_What to work on_
Rewrite the rows below, replacing "Instruction" with "Goal" and keeping everything else the same.

_Provided data_
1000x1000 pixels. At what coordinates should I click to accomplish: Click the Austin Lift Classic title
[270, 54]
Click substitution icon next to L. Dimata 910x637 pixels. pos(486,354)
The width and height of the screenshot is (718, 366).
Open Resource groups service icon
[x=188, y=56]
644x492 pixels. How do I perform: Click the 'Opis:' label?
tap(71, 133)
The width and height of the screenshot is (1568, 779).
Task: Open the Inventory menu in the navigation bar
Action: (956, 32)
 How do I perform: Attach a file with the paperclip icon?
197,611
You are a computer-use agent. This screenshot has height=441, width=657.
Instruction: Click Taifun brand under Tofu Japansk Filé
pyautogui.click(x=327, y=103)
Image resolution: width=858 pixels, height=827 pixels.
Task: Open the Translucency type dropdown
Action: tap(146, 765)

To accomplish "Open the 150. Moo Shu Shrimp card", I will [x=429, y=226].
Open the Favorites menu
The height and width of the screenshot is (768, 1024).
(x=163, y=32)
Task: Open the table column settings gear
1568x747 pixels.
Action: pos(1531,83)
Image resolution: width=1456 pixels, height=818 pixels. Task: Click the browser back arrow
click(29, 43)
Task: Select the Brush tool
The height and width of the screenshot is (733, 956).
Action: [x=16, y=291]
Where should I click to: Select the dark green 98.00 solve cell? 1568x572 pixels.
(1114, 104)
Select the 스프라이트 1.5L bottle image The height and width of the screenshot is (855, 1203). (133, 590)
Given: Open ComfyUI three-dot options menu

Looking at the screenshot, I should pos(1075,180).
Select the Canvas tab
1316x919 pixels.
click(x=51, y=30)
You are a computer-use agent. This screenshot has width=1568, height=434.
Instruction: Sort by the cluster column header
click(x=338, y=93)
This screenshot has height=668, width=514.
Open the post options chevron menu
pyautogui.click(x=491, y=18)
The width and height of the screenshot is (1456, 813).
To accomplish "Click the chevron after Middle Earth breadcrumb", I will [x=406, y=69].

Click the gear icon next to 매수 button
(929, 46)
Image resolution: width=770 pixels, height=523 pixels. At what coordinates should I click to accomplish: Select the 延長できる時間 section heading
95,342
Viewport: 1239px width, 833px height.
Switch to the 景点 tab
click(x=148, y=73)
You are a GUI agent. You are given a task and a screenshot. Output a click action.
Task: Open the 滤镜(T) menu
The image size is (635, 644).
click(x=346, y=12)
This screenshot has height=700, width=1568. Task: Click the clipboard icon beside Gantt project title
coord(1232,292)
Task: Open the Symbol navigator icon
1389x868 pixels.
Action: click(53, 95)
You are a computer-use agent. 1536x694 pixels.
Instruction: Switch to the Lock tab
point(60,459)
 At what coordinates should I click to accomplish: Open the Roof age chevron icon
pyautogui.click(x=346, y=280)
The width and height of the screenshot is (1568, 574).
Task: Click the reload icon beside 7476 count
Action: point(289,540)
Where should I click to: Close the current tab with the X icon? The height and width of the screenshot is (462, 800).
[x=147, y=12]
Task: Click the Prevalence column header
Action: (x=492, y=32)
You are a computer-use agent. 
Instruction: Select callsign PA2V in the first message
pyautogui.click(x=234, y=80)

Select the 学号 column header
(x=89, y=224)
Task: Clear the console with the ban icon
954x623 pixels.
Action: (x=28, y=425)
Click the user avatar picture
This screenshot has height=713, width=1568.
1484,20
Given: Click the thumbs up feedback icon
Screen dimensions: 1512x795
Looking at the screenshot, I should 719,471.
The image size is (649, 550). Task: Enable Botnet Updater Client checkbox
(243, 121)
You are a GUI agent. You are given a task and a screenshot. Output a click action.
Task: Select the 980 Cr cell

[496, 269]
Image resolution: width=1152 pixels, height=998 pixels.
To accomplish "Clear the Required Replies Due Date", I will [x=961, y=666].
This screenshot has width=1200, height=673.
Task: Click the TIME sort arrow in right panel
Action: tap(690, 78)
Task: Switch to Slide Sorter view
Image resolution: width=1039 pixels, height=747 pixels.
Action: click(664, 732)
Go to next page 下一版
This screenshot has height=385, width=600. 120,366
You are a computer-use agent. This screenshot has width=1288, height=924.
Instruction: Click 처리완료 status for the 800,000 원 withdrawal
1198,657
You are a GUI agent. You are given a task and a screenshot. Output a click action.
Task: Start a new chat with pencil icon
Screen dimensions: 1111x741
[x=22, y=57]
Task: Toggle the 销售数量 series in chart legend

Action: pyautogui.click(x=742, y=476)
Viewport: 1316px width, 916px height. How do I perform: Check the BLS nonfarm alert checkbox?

_Result of this exercise_
1000x1000 pixels. At what coordinates should I click to accomplish: Click the Austin Lift Classic title
[270, 54]
Click substitution icon next to L. Dimata 910x637 pixels. pos(486,354)
The width and height of the screenshot is (718, 366).
Open Resource groups service icon
[x=188, y=56]
644x492 pixels. How do I perform: Click the 'Opis:' label?
tap(71, 133)
The width and height of the screenshot is (1568, 779).
Task: Open the Inventory menu in the navigation bar
Action: (956, 32)
 How do I perform: Attach a file with the paperclip icon?
197,611
You are a computer-use agent. This screenshot has height=441, width=657.
Goal: Click Taifun brand under Tofu Japansk Filé
pyautogui.click(x=327, y=103)
Image resolution: width=858 pixels, height=827 pixels.
Task: Open the Translucency type dropdown
Action: tap(146, 765)

To accomplish "Open the 150. Moo Shu Shrimp card", I will [x=429, y=226].
Open the Favorites menu
The height and width of the screenshot is (768, 1024).
(x=163, y=32)
Task: Open the table column settings gear
1568x747 pixels.
Action: pos(1531,83)
Image resolution: width=1456 pixels, height=818 pixels. Task: Click the browser back arrow
click(29, 43)
Task: Select the Brush tool
The height and width of the screenshot is (733, 956).
Action: [x=16, y=291]
Where should I click to: Select the dark green 98.00 solve cell? 1568x572 pixels.
(1114, 104)
Select the 스프라이트 1.5L bottle image The height and width of the screenshot is (855, 1203). (133, 590)
Given: Open ComfyUI three-dot options menu

Looking at the screenshot, I should pos(1075,180).
Select the Canvas tab
1316x919 pixels.
click(x=51, y=30)
You are a computer-use agent. This screenshot has width=1568, height=434.
Goal: Sort by the cluster column header
click(x=338, y=93)
This screenshot has height=668, width=514.
Open the post options chevron menu
pyautogui.click(x=491, y=18)
The width and height of the screenshot is (1456, 813).
To accomplish "Click the chevron after Middle Earth breadcrumb", I will [x=406, y=69].

Click the gear icon next to 매수 button
(929, 46)
Image resolution: width=770 pixels, height=523 pixels. At what coordinates should I click to accomplish: Select the 延長できる時間 section heading
95,342
Viewport: 1239px width, 833px height.
Switch to the 景点 tab
click(x=148, y=73)
You are a GUI agent. You are given a task and a screenshot. Output a click action.
Task: Open the 滤镜(T) menu
The image size is (635, 644).
click(x=346, y=12)
This screenshot has height=700, width=1568. Task: Click the clipboard icon beside Gantt project title
coord(1232,292)
Task: Open the Symbol navigator icon
1389x868 pixels.
Action: click(53, 95)
You are a computer-use agent. 1536x694 pixels.
Goal: Switch to the Lock tab
point(60,459)
 At what coordinates should I click to accomplish: Open the Roof age chevron icon
pyautogui.click(x=346, y=280)
The width and height of the screenshot is (1568, 574).
Task: Click the reload icon beside 7476 count
Action: point(289,540)
Where should I click to: Close the current tab with the X icon? The height and width of the screenshot is (462, 800).
[x=147, y=12]
Task: Click the Prevalence column header
Action: (x=492, y=32)
You are a computer-use agent. 
Goal: Select callsign PA2V in the first message
pyautogui.click(x=234, y=80)

Select the 学号 column header
(x=89, y=224)
Task: Clear the console with the ban icon
954x623 pixels.
Action: (x=28, y=425)
Click the user avatar picture
This screenshot has height=713, width=1568.
1484,20
Given: Click the thumbs up feedback icon
Screen dimensions: 1512x795
Looking at the screenshot, I should 719,471.
The image size is (649, 550). Task: Enable Botnet Updater Client checkbox
(243, 121)
You are a GUI agent. You are given a task and a screenshot. Output a click action.
Task: Select the 980 Cr cell

[496, 269]
Image resolution: width=1152 pixels, height=998 pixels.
To accomplish "Clear the Required Replies Due Date", I will [x=961, y=666].
This screenshot has width=1200, height=673.
Task: Click the TIME sort arrow in right panel
Action: tap(690, 78)
Task: Switch to Slide Sorter view
Image resolution: width=1039 pixels, height=747 pixels.
Action: click(664, 732)
Go to next page 下一版
This screenshot has height=385, width=600. 120,366
You are a computer-use agent. This screenshot has width=1288, height=924.
Goal: Click 처리완료 status for the 800,000 원 withdrawal
1198,657
You are a GUI agent. You are given a task and a screenshot. Output a click action.
Task: Start a new chat with pencil icon
Screen dimensions: 1111x741
[x=22, y=57]
Task: Toggle the 销售数量 series in chart legend

Action: pyautogui.click(x=742, y=476)
Viewport: 1316px width, 916px height. How do I perform: Check the BLS nonfarm alert checkbox?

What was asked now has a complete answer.